As origens desse desejo de libertar o homem, opô-lo a natureza, encontram-se, de acordo com a análise de Olgária Matos da Dialética, na angústia que sofre o eu em sua busca pela autoconservação. Os autores são claramente inspirados por Hegel, que já havia traçado o que para ele se tratava da trajetória do espírito universal em sua Fenomenologia, quando o espírito deve atravessar os caminhos sofridos da autoconsciência, que se afirma como consciência-em-si em oposição às outras consciências. “A idéia da existência de algo estranho, da existência de um outro de si mesmo é a fonte da angústia; com isto, o homem se ilude acreditando liberar-se do medo quando não existir mais nada de desconhecido, quando nada permanecer fora da possibilidade de ser redutível ao seu poder. É isso que determina o trajeto da desmitologização”. É neste ponto que surge a subjetivação da razão, que crê ter se desprendido do objeto, da natureza – e assim a dominado – e atingindo a libertação do homem, que se coloca como senhor do mundo; a ideologia por trás do esclarecimento.

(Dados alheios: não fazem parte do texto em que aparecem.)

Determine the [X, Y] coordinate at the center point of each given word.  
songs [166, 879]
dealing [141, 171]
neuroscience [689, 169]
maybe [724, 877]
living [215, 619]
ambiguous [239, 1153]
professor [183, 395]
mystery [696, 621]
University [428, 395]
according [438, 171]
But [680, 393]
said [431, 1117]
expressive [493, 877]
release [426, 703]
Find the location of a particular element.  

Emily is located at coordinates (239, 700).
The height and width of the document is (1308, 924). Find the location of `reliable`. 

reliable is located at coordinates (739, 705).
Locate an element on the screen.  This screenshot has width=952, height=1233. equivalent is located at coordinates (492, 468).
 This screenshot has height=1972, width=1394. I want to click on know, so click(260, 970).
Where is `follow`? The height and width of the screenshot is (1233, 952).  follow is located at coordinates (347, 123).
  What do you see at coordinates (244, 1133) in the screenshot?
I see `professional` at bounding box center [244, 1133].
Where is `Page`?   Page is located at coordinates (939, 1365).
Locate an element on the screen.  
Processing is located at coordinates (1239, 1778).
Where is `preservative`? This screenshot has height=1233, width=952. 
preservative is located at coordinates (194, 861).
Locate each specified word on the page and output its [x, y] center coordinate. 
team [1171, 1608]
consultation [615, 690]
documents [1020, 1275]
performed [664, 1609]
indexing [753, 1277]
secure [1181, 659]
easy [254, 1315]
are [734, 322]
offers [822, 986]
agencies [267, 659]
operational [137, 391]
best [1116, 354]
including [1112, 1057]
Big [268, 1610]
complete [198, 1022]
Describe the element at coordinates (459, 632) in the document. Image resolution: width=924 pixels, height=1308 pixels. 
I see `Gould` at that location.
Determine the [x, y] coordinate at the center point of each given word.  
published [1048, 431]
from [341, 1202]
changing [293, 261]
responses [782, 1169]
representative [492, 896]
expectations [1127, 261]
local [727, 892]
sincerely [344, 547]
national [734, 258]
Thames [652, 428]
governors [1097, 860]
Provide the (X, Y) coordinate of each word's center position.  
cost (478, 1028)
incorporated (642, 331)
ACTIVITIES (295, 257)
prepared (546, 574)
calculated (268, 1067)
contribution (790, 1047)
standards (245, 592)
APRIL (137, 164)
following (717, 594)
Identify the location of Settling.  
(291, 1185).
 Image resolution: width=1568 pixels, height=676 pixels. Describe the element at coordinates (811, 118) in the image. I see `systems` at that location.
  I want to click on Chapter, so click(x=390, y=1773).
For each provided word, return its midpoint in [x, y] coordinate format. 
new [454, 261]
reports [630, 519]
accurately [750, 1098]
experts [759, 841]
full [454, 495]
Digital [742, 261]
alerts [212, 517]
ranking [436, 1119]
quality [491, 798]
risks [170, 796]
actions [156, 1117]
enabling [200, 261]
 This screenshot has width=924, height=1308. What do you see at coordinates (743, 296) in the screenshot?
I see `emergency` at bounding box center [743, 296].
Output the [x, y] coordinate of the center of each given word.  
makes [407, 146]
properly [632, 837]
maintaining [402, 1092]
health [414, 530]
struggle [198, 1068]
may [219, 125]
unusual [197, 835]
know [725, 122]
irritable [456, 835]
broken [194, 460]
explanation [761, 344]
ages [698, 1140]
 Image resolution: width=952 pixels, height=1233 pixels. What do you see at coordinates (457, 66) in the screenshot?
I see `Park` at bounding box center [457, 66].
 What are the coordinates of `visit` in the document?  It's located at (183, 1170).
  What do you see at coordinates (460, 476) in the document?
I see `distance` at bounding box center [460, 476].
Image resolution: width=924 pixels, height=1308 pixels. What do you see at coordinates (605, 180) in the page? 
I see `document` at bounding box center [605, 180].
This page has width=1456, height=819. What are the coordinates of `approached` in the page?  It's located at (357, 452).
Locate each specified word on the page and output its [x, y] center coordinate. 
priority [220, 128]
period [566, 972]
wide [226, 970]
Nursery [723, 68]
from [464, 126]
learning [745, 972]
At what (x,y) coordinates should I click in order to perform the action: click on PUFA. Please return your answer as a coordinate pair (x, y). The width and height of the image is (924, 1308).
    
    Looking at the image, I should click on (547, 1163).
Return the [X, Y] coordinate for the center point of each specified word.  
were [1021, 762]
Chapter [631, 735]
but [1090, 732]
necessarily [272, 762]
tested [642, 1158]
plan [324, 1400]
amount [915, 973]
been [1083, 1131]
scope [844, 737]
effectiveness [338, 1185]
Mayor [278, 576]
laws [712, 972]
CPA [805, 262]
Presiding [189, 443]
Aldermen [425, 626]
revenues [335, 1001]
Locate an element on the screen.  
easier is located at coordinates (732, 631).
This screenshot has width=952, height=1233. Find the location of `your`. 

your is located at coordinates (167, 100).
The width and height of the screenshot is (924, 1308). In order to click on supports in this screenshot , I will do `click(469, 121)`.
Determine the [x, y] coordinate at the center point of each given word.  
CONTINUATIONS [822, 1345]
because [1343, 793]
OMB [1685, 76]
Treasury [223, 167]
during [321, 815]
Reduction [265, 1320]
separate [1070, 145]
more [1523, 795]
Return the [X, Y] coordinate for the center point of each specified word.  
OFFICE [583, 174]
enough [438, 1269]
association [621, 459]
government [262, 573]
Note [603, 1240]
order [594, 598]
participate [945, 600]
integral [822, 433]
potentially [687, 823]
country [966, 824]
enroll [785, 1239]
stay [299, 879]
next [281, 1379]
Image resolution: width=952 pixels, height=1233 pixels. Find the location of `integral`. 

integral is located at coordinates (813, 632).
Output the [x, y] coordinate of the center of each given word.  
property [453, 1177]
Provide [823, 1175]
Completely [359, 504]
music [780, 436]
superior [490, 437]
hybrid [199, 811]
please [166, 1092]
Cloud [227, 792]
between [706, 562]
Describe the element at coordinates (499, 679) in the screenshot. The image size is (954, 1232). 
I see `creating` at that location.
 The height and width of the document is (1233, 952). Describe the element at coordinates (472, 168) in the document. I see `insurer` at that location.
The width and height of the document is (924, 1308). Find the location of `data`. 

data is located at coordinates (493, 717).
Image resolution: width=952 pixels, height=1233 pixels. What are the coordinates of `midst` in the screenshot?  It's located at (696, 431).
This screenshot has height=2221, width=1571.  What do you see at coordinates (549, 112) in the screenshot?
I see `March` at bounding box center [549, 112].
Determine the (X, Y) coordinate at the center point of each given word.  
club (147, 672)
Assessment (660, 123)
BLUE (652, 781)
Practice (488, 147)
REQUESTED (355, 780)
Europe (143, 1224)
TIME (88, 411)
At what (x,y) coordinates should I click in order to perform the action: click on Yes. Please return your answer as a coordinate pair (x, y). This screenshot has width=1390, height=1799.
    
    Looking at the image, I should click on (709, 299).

Essa primeira relação do homem com natureza se dá nas “cosmologias pré-socráticas”, que “fixam o instante da transição” entre mito e esclarecimento. Essas cosmologias primitivas e animistas que marcam a vida como matéria e espírito indissociáveis continham a identificação do homem com o seu redor, representada pelos espíritos e elementos – o “meio, de que serviam os homens, no ritual mágico, para tentar influenciar a natureza”. Os homens por meio da magia tentam dominar a natureza pela “mimese”, como quando o sacerdote se utiliza de máscaras para espantar os espíritos, cada máscara para cada espírito, identificando-se com a natureza. “O que acontece à lança do inimigo, à sua cabeleira, a seu nome, afeta ao mesmo tempo a pessoa.” O esclarecimento surge com o processo de desencantar das coisas, no qual deve vencer a superstição e imperar sobre o mundo ao redor. “Doravante, a matéria deve ser dominada sem o recurso ilusório a forças soberanas ou imanentes, sem a ilusão de qualidades ocultas.” A razão deve dominar o outro não por mimese, essa identificação direta com a natureza, mas pela sua abstração e a separação do sujeito do objeto. Para o esclarecimento isso que ele define como projeção do subjetivo no natural, realizada por meio da crença nos espíritos, é o medo que rege a vida dos homens, o qual deve ser extinto, para o bem da libertação dos homens. A natureza é então transformada em mera objetividade sem sentido, separado do sujeito, doador de todo o sentido. A antiga ligação entre as coisas, a pessoa e seu nome ou objeto, por exemplo, é negada e surge a “onipotência dos pensamentos”, os pensamentos tornados “autônomos em face dos objetos”. O eu procura sua autoconservação, esse que é o medo imemorial de se perder, perder o próprio eu.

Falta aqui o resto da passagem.